American Pronunciation
The prefixes anti-, multi- and semi- are pronounced by some Americans with the diphthong long i sound, though not necessarily in every environment. As a woman from Indianapolis writes:
[I]t really can be pronounced either way. It depends on the individual and even sometimes on the particular word multi- is being used with. I, for example, would almost always say "mul-tie" before -talented but I'd say "mul-tee" before -task, -purpose, -lateral, -color...most things, really. There's just the occasional word that, for some reason, "mul-tie" feels most natural with. And the same goes for sem-ee/sem-eye, too.
And actually, when it comes to semi-final, I'm pretty sure I say it both ways.

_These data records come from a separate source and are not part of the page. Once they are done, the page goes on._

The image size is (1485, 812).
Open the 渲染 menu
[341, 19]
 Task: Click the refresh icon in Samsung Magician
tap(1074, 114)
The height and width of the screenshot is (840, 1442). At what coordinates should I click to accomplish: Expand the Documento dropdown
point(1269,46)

These alternate pronunciations are subject neither to a regional dialect nor, as you suggest, the sociolect of the Great Unwashed unschooled in the nuances of Latin. Though not necessarily the choice of a majority of American speakers, the long i alternates are not stigmatized, unlike, say, pronouncing Italian with an “eye,” despite two presidents from the South, Carter and G. W. Bush, having pronounced it that way.
The Kenyon-Knott Pronouncing Dictionary of American English, 1949, does not recognize an alternative “eye” pronunciation of multi-, though it does for anti-. The prefix semi- does not have its own entry, but in all words listed with the prefix, only semiofficial has an /ɪ/, not an /i/, because of the following vowel; the rest have a schwa.

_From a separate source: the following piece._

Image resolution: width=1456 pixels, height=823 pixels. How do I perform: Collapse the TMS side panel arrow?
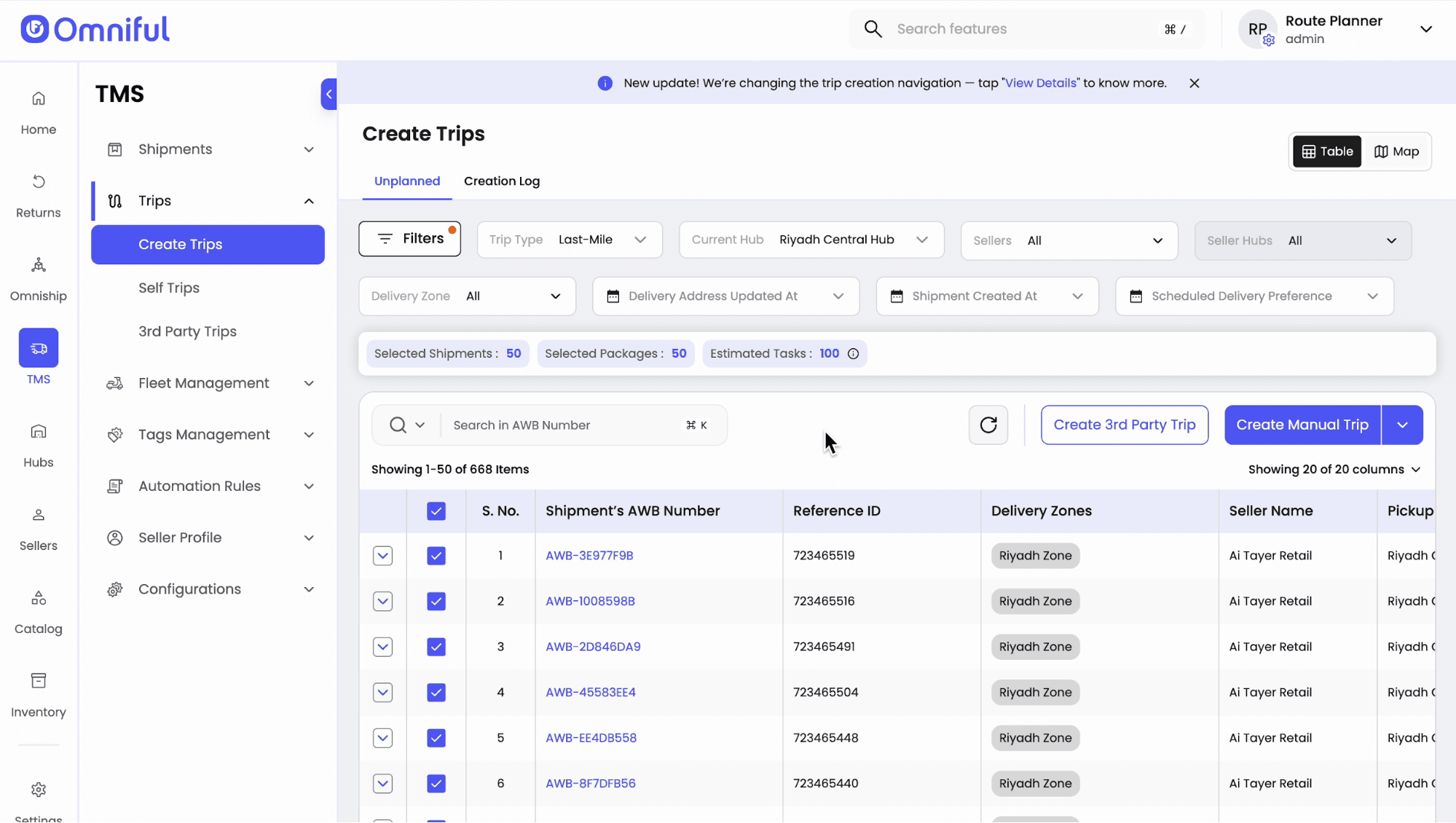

While Merriam-Webster — in their own curious take on the IPA — gives the pronunciation /ˌməl-ti/ to the prefix alone, it lists the alternative for multilateral /ˌməl-tē-ˈla-t(ə-)rəl , -ˌtī-/. The prefix semi- has three pronunciations, /ˌse-mē , -ˌmī , -mi/, as does anti-, /ˌan-ˌtī , ˌan-tē also ˌan-ti before consonsants/, both including the “eye.” Semifinal is given all three pronunciations: /ˌse-mē-ˈfī-nᵊl , ˌse-ˌmī- , -mi-/.
Origin
The diphthong in these alternative pronunciations arises in analogy to the way English adopts whole words, rather than prefixes, from Latin. The plurals of second declension nouns like alumni or participles as in corpus delecti are routinely pronounced with a final /aɪ̯/ in all varieties of English, a pronunciation that surely never crossed Cicero’s lips. Given that these three prefixes — especially anti- — are still productive in English, then it’s hardly surprising that some speakers of American English will not parse them as prefixes, but as constituent elements in a compound. This means that someone who would never dream of, say, pronouncing antidote with a diphthong, could easily say anti-abortion with an “eye.”